O segundo aspecto essencial nos ajuda a olhar de forma mais ampla para o tema – o que a ciência no diz sobre os efeitos do abuso sexual em bebês, crianças e adolescentes? A pediatra Nadine Burke Harris nos mostra (no vídeo abaixo) que o trauma causa mudanças no desenvolvimento do cérebro e em casos mais severos altera nosso DNA. Essas duas consequências são muito mais acentuadas quando o trauma acontece na fase de desenvolvimento do corpo e do cérebro, e os efeitos dessas alterações são uma maior propensão ao desenvolvimento de doenças crônicas e de doenças mentais.

Na experiência dela, uma vez constatada a relação entre trauma infantil e doenças ao longo da vida adulta, considerando o alto custo dos tratamentos por décadas que essas doenças demandam, a resposta lógica e óbvia seria prevenir tudo que tem relação com o trauma na infância. Mas o que ela encontrou foi o silêncio, a negação das evidências, a relativização das conclusões. Olhar para algo que percebemos como bom (que vem de nossos pais e responsáveis que nos amam) e entender que aquilo está errado, que tem consequências terríveis, é muito difícil.

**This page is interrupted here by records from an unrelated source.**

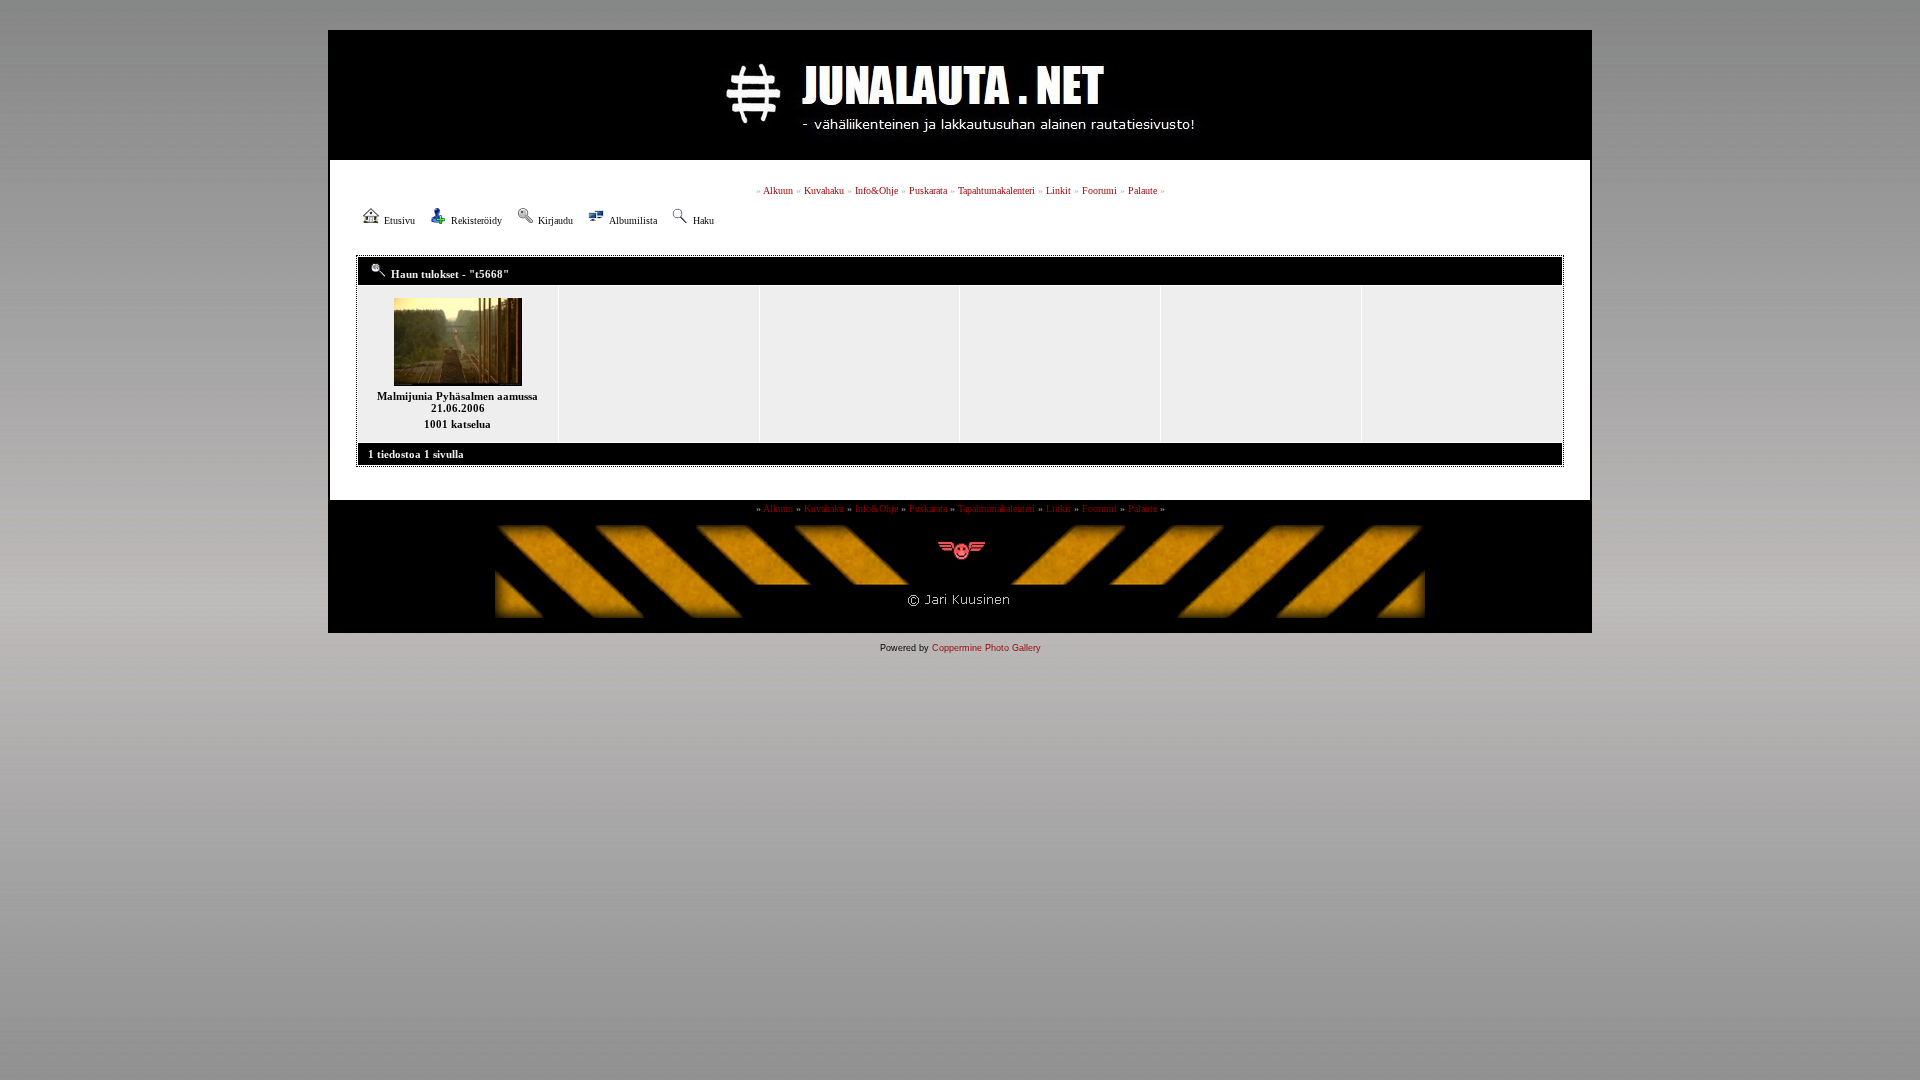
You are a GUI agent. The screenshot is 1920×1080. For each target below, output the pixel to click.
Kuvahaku (824, 190)
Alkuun (778, 190)
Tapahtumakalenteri (996, 190)
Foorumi (1099, 190)
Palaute (1142, 190)
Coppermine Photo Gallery (986, 648)
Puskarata (928, 190)
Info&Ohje (876, 190)
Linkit (1058, 190)
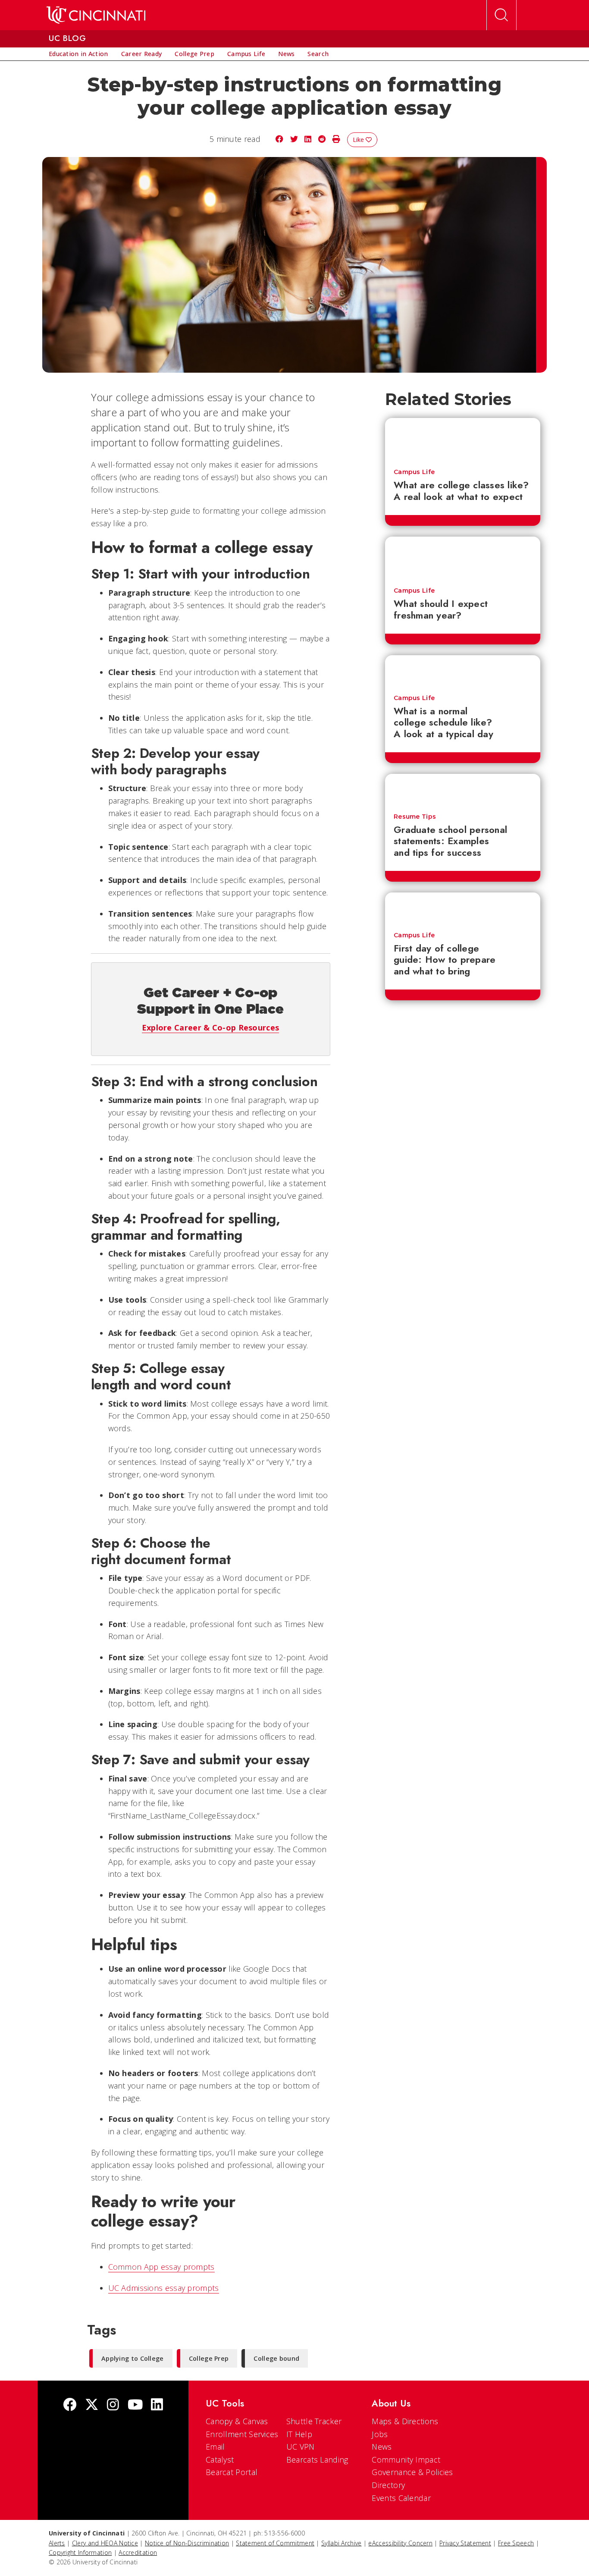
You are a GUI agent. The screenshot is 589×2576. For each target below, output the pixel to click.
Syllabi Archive (341, 2543)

E é sobre esse aspecto que podemos inverter essa narrativa e olhar para aqueles que acessam essas imagens, abusam sexualmente de bebês, crianças e adolescentes e distribuem fotos e vídeos desses abusos nas redes sociais. Essas pessoas também foram abusadas, também têm doenças mentais graves.Nosso impulso em relação a essas pessoas é classificá-las como monstros, predadores, pessoas sem sentimentos, sem humanidade, mas eles são seres humanos como nós. Se chegaram nesse ponto, se têm esse tipo de comportamento, existe uma causa, existe um (ou muitos) traumas que explicam (embora não justifiquem) esse comportamento.

Então temos essas três questões para superar. A primeira é nosso olhar preconceituoso em relação à sexualidade. Não falamos com nossos filhos sobre masturbação,  pornografia, exposição do próprio corpo e desejo sexual. Muito menos conversamos com eles sobre os riscos das redes sociais e o problema do adoecimento psíquico que leva pessoas a mentir e manipular. O segundo é a sobre a percepção que temos sobre nossa própria infância. Precisamos entender os traumas que carregamos para perceber os pontos cegos que nos fazem negar evidências para defender coisas que, no passado, não percebíamos como negativas. E por fim, diante de atitudes abjetas, nossa reação é eliminar o outro, encarcerando, linchando, cancelando, matando. Rótulos e punitivismo não vão nos levar a lugar algum. Apenas vão manter um círculo vicioso de novos abusadores que foram abusados, enquanto a sociedade fica em silêncio por medo, culpa ou lealdade.